Marvin [Minsky] used to say that we don’t really learn something until we’ve learnt it in more than one way. I think we need to do much more on both making the technology easier to access, so more people have access to it, and we demystify it, but also in making the systems built with these technologies more articulate and more transparent.

Knowledge@Wharton: What do you believe are some of the biggest bottlenecks hampering the growth of AI, and in what fields do you expect there will be breakthroughs?

Sikka: As I mentioned earlier, research and availability of talent is still quite lopsided. But there is another way in which the current state of AI is lopsided or bottlenecked. If you look at the way our brains are constructed, they are highly resilient. We are not only fraud identification machines.

We are not only obstacle detection and avoidance machines. We are much broader machines. I can have this conversation with you while also driving a car and thinking about what I have to do next and whether I’m feeling thirsty or not, and so forth.

This requires certain fundamental breakthroughs that still have not been happened. The state of AI today is such that there is a gold rush around a particular set of techniques. We need to develop some of the more broad-based, more general techniques as well, more ensemble techniques, which bring in reasoning, articulation, etc.

For example, if you go to Google or [Amazon’s virtual assistant] Alexa or any one of these services out there and ask them, “How tall was the President of the United States when Barack Obama was born?” None of these services can answer this, even though they all know the answers to the three underlying questions. But a 5-year-old can.

The basic ability to explicitly reason about things is an area where tremendous work has been done for the last many decades, but it seems largely lost on the AI research today. There are some signs that this area is developing, but it is still very early. There is a lot more work that needs to be done. I, myself, am working on some of these fundamental problems.

Knowledge@Wharton: You talked about the disproportionate and lopsided nature of resource allocation. Which sectors of AI are getting the most investment today? How do you expect that to evolve over the next decade? What do traditional industries need to do to exploit these trends and adapt to transformation?

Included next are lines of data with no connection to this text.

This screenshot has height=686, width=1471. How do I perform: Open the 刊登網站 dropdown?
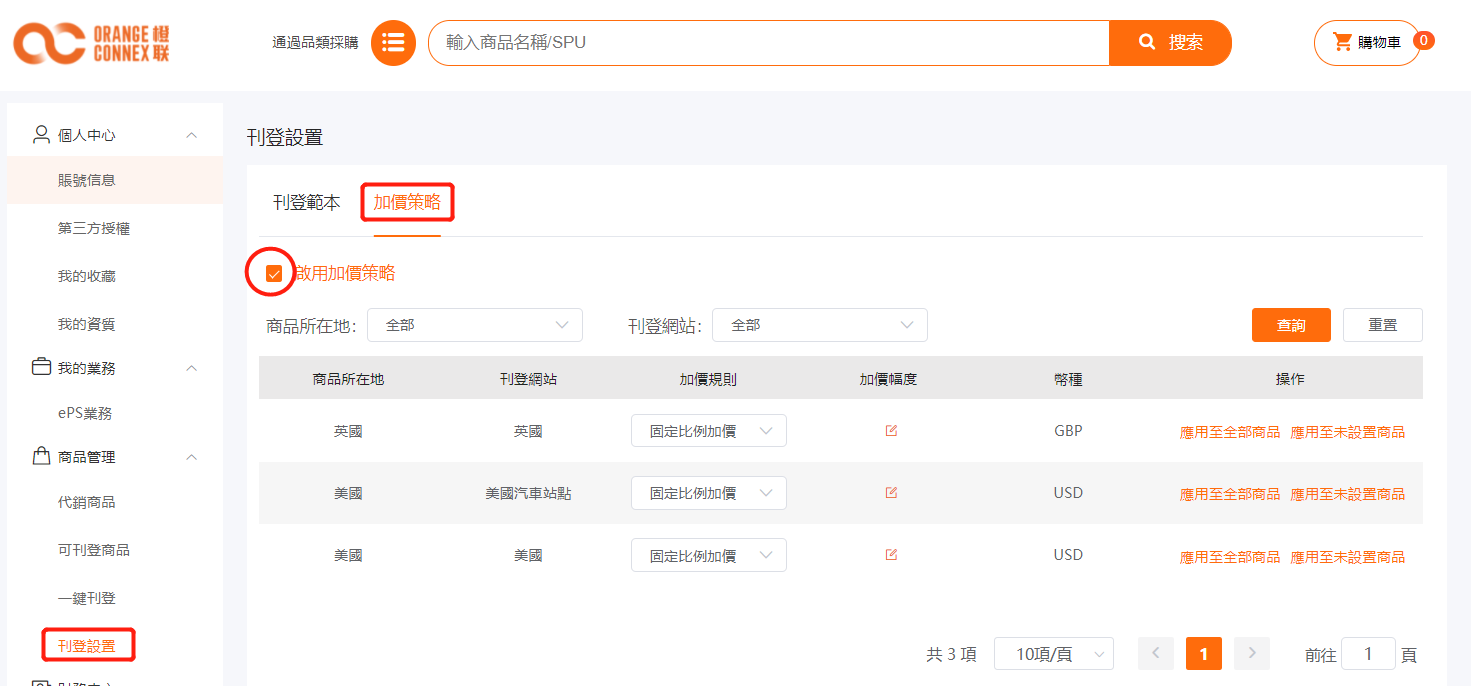[819, 325]
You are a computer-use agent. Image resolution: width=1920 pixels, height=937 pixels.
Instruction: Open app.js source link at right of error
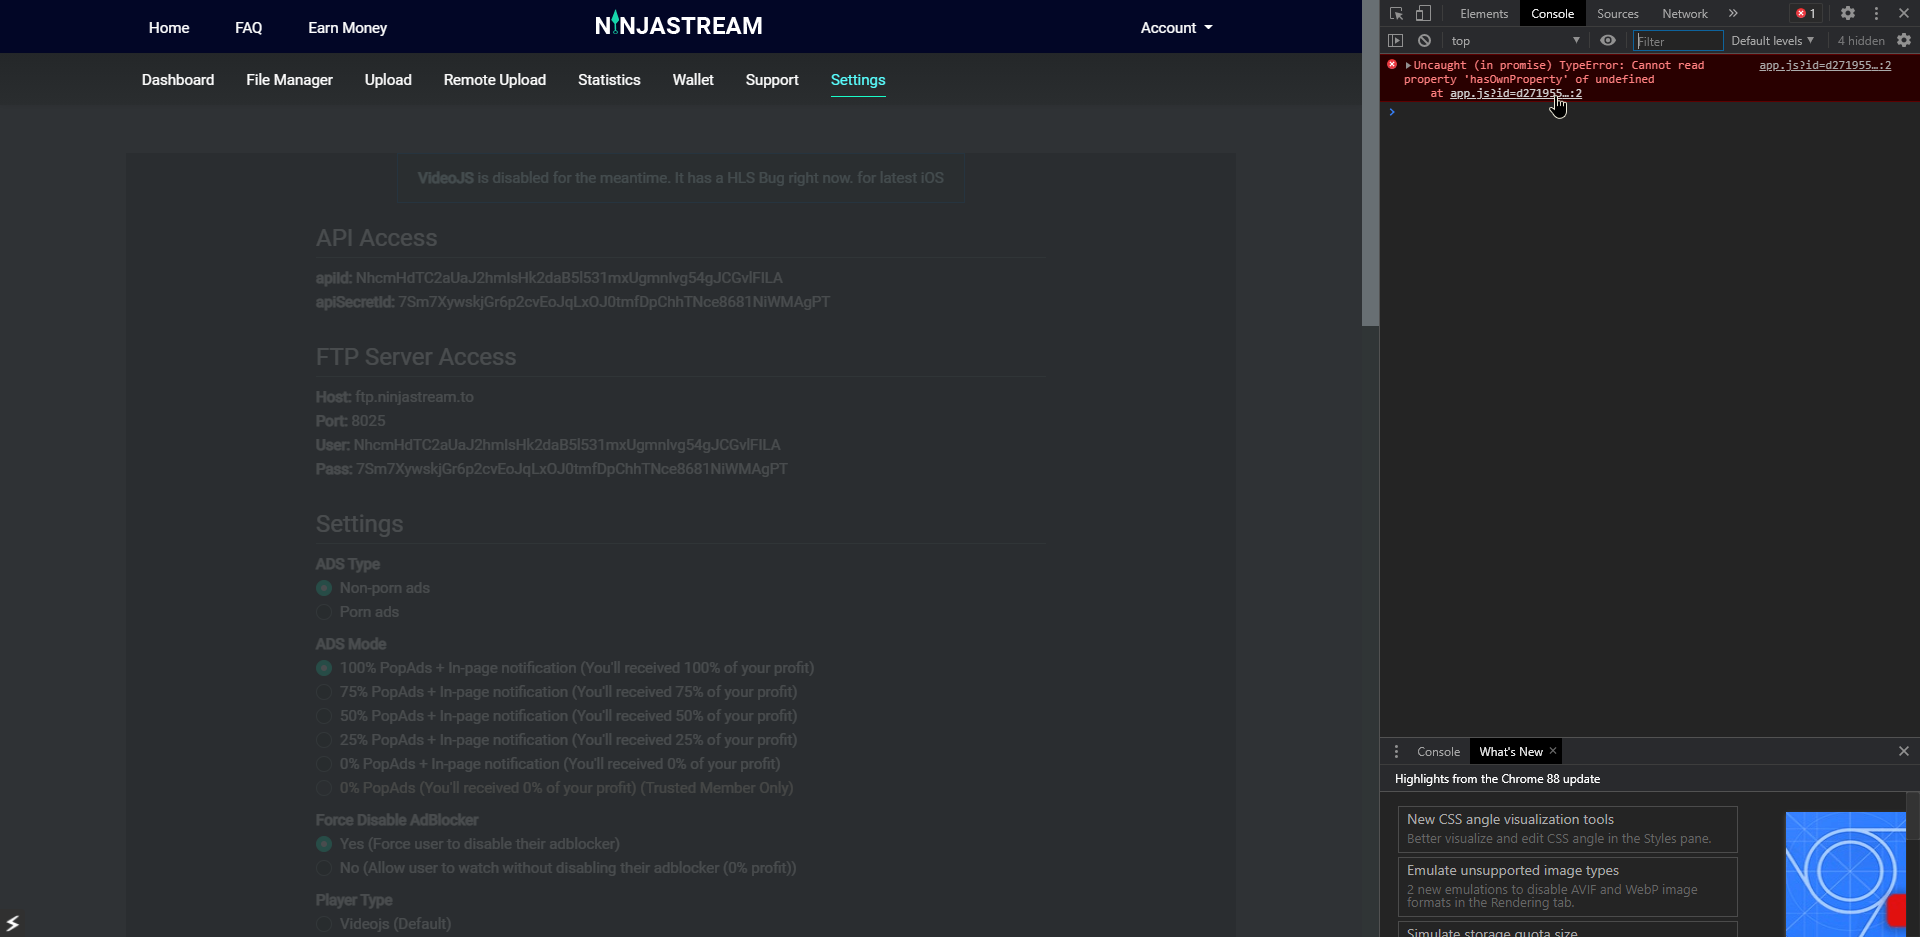tap(1824, 66)
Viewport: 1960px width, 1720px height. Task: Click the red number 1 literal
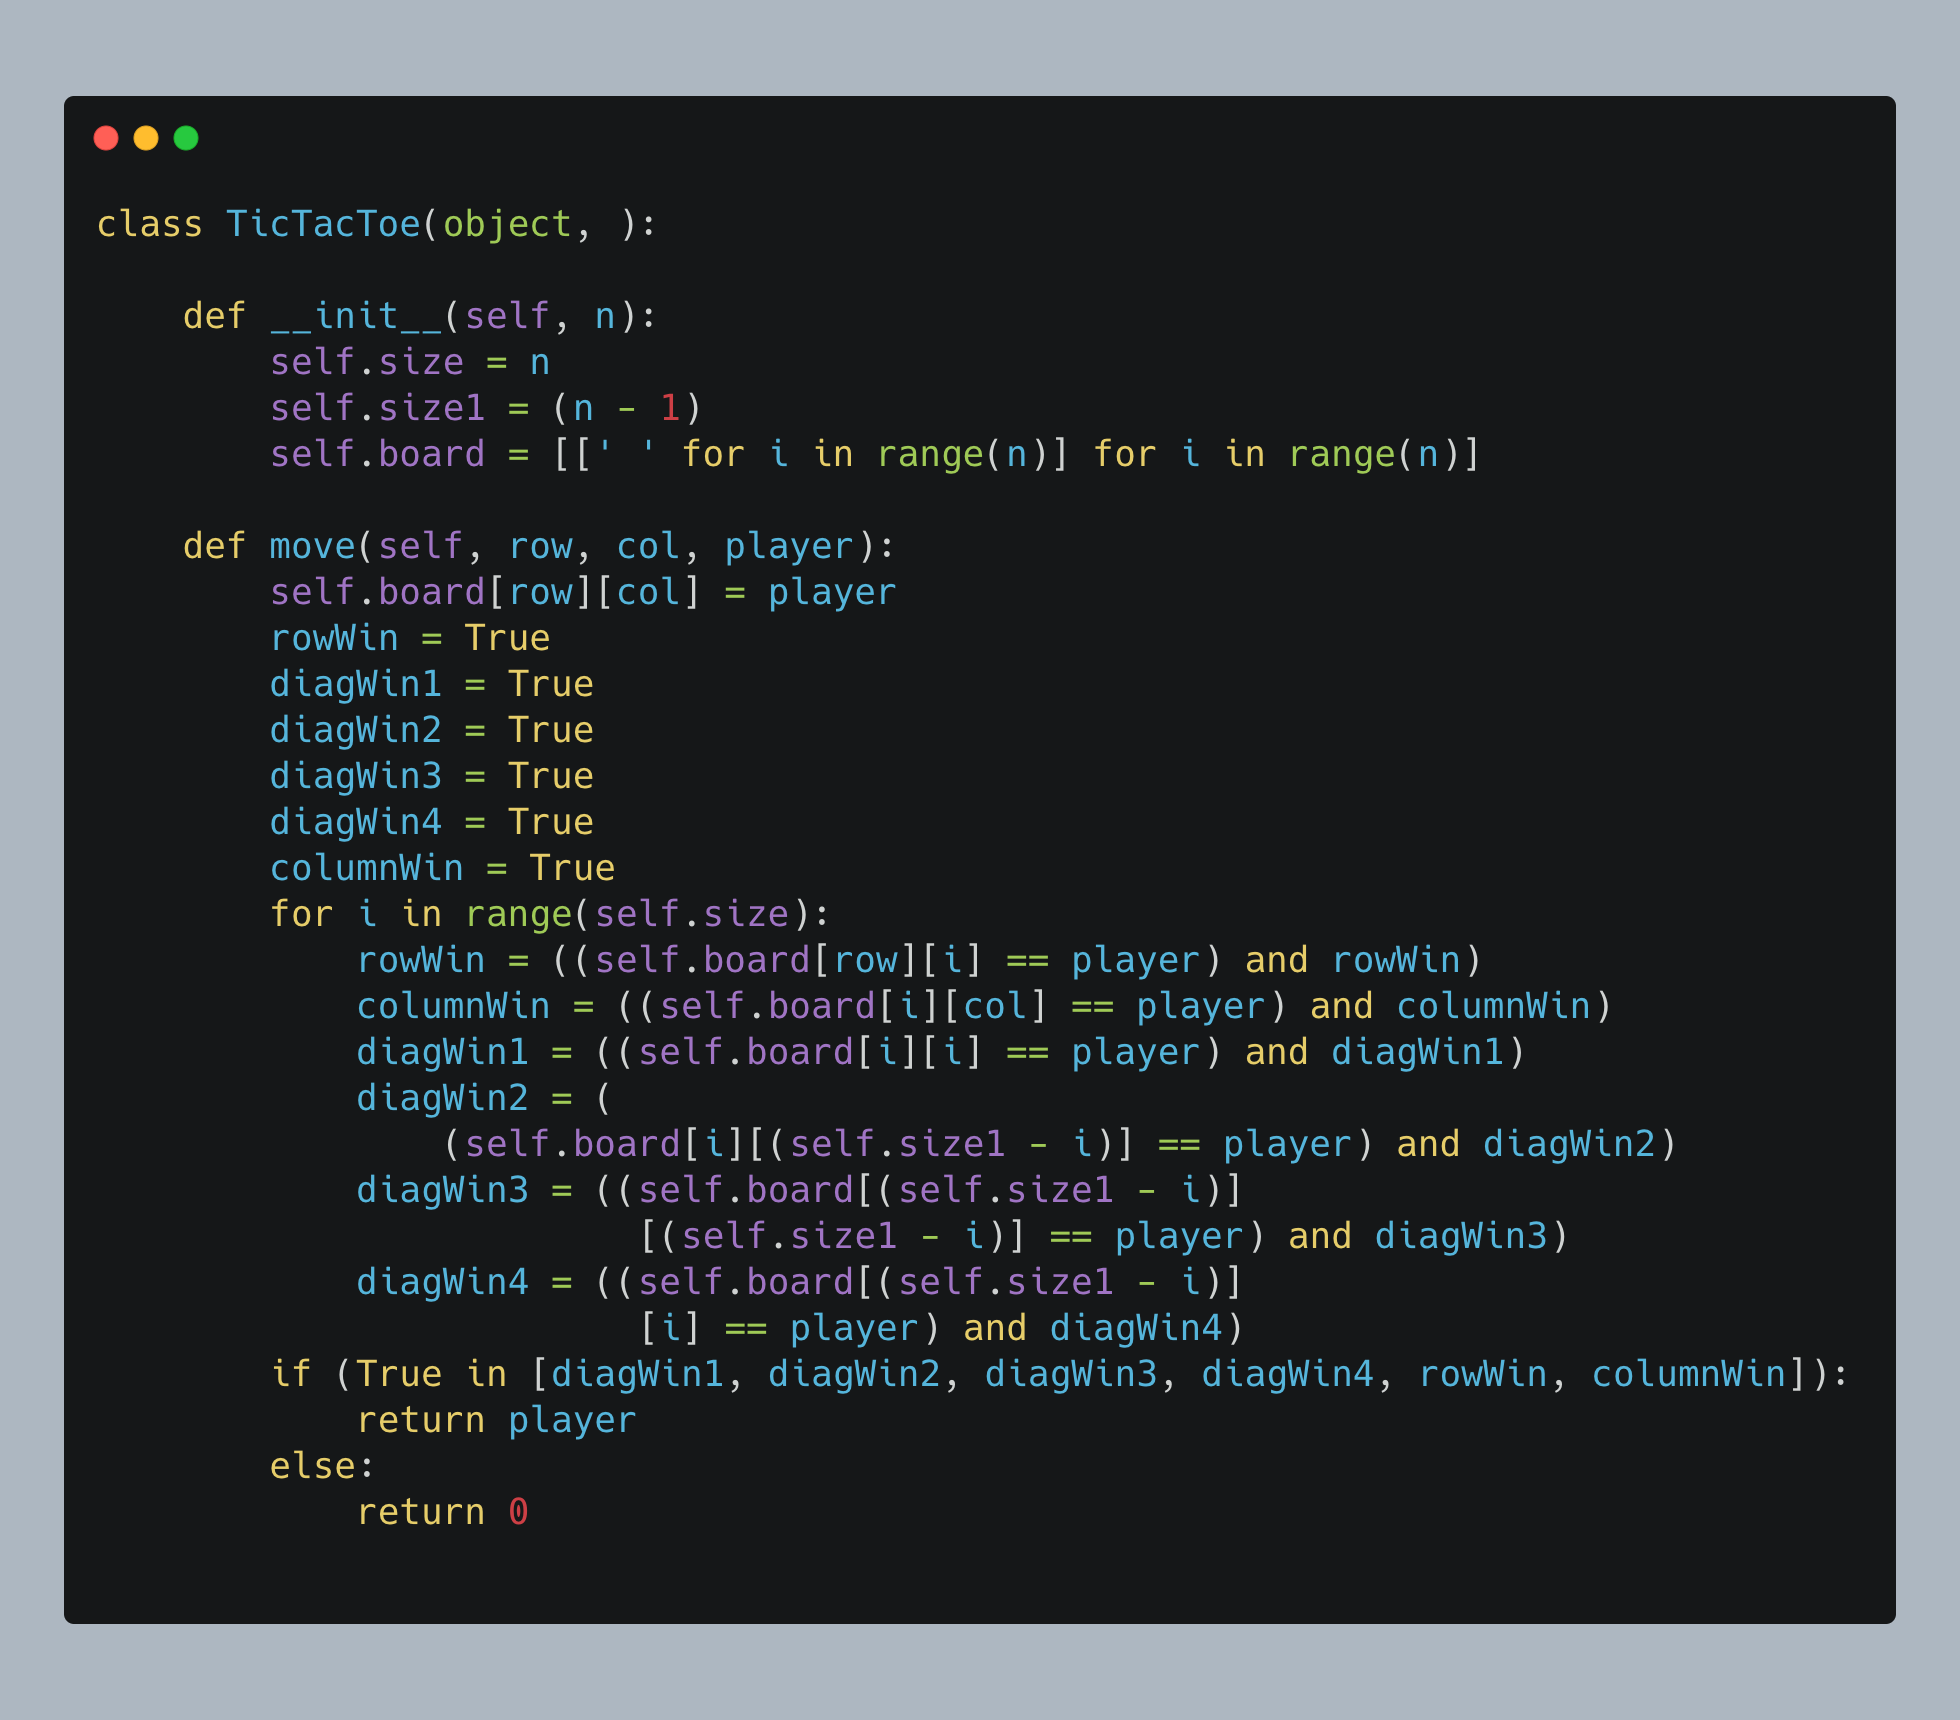coord(669,408)
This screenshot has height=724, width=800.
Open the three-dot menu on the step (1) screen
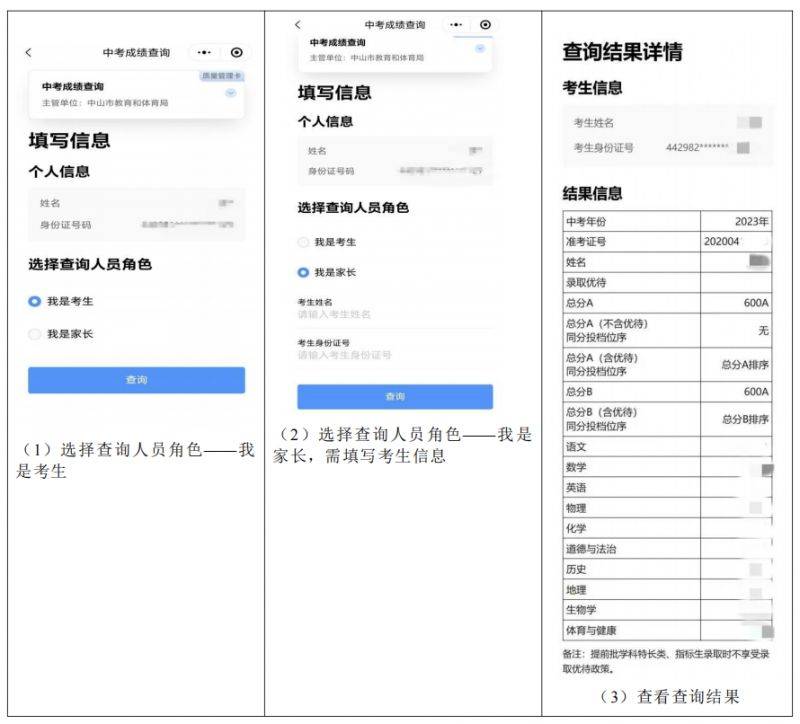coord(205,52)
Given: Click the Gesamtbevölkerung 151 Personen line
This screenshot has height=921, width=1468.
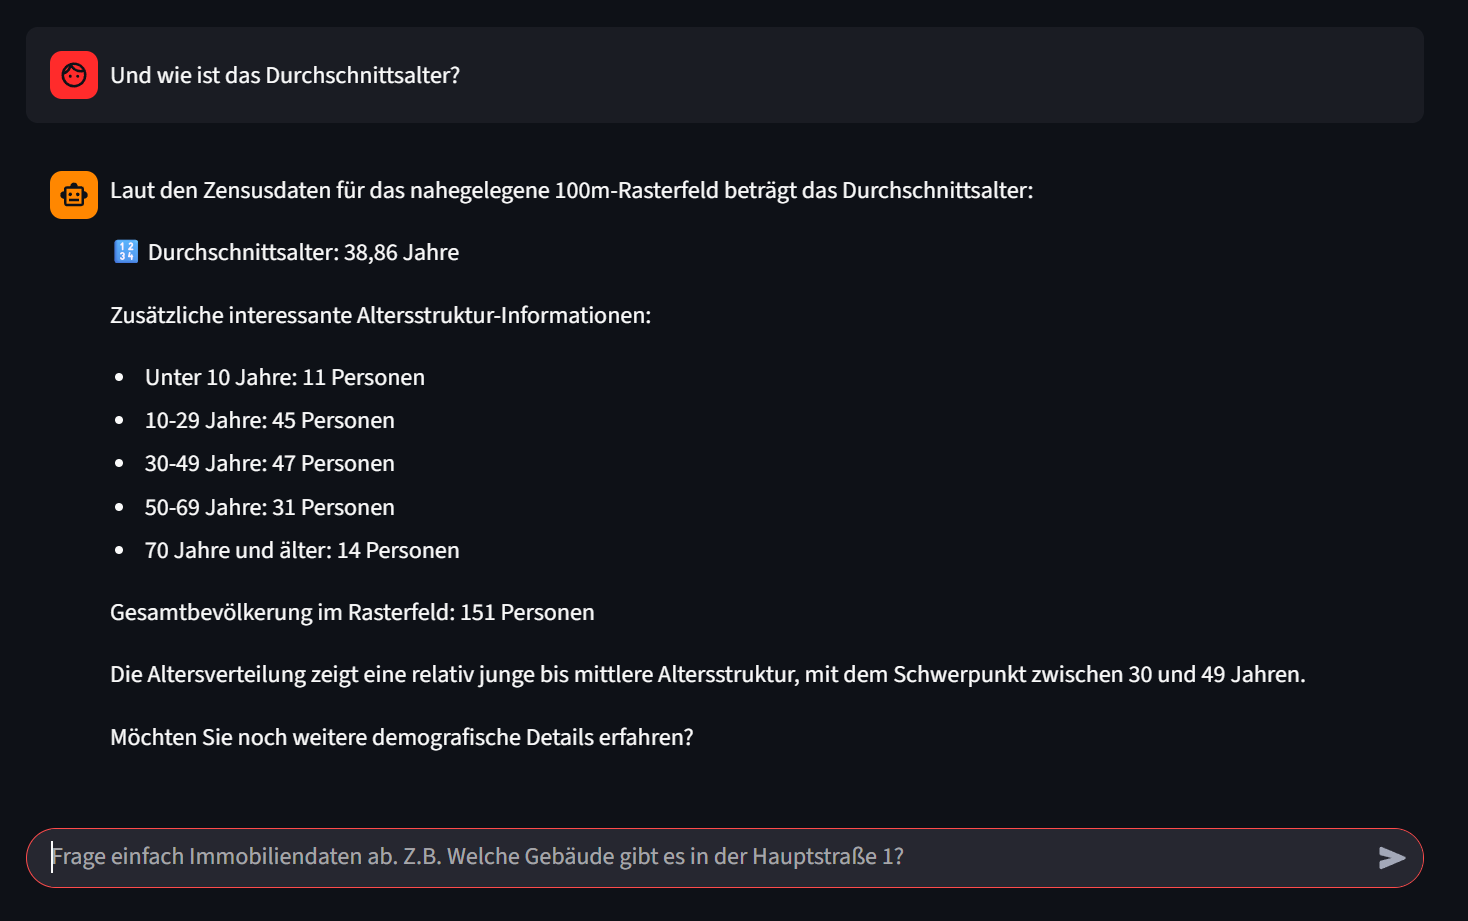Looking at the screenshot, I should click(352, 613).
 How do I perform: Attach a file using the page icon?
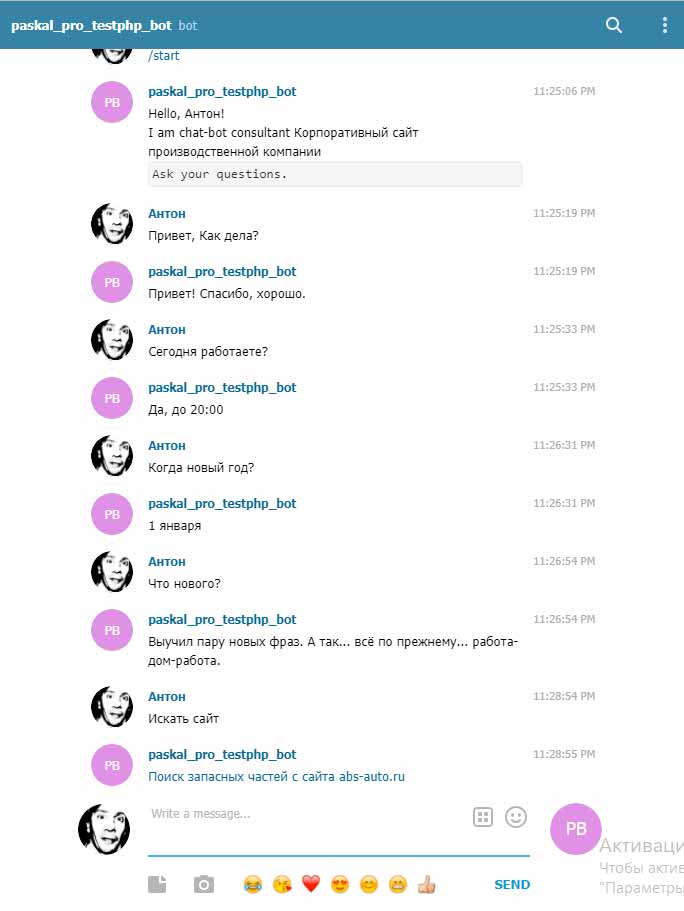tap(156, 884)
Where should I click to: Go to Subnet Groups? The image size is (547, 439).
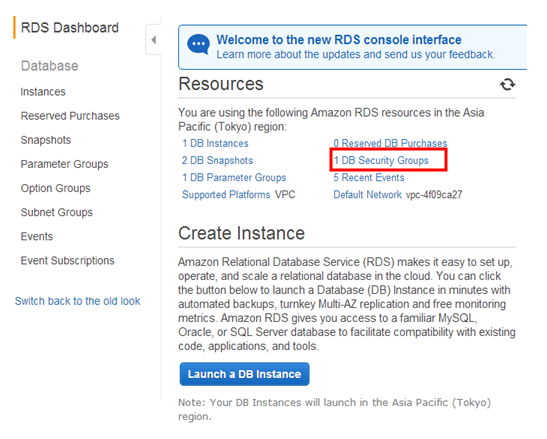point(57,212)
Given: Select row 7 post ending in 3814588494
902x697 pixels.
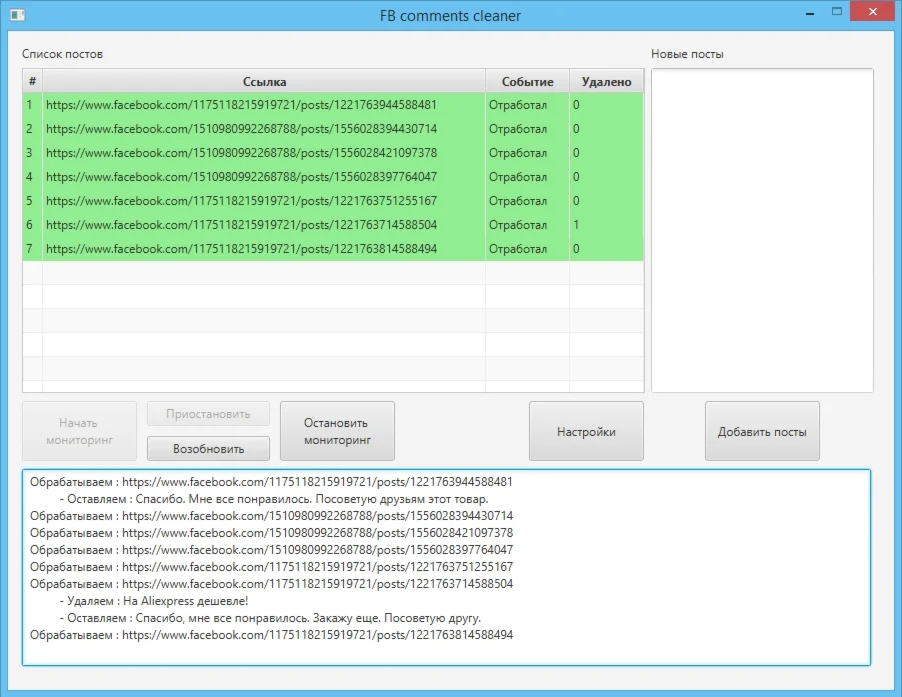Looking at the screenshot, I should (x=241, y=249).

Sikka: There’s a lot of interest in autonomous driving. There is also a lot of interest in health care. Enterprise AI should start to pick up. So there are several areas of interest but they are quite lumpy and clustered in a few areas. It reminds me of the parable of the guy who lost his keys in the dark and looks for them underneath a lamp because that’s where the light was.

But I don’t want to make light of what is happening. There are a large number of very serious people also working in these areas, but generally it is quite lopsided. From an investment point of view, it is all around automating and simplifying and improving existing processes.

There are a few developments around bringing AI to completely new things, or doing things in new ways, breakthrough ways, but there is a disproportionate usage of AI for efficiency improvements and automation of existing businesses and we need to do more on the human-AI experience, of AI amplifying people’s work.

“There simply aren’t enough people who know these techniques.”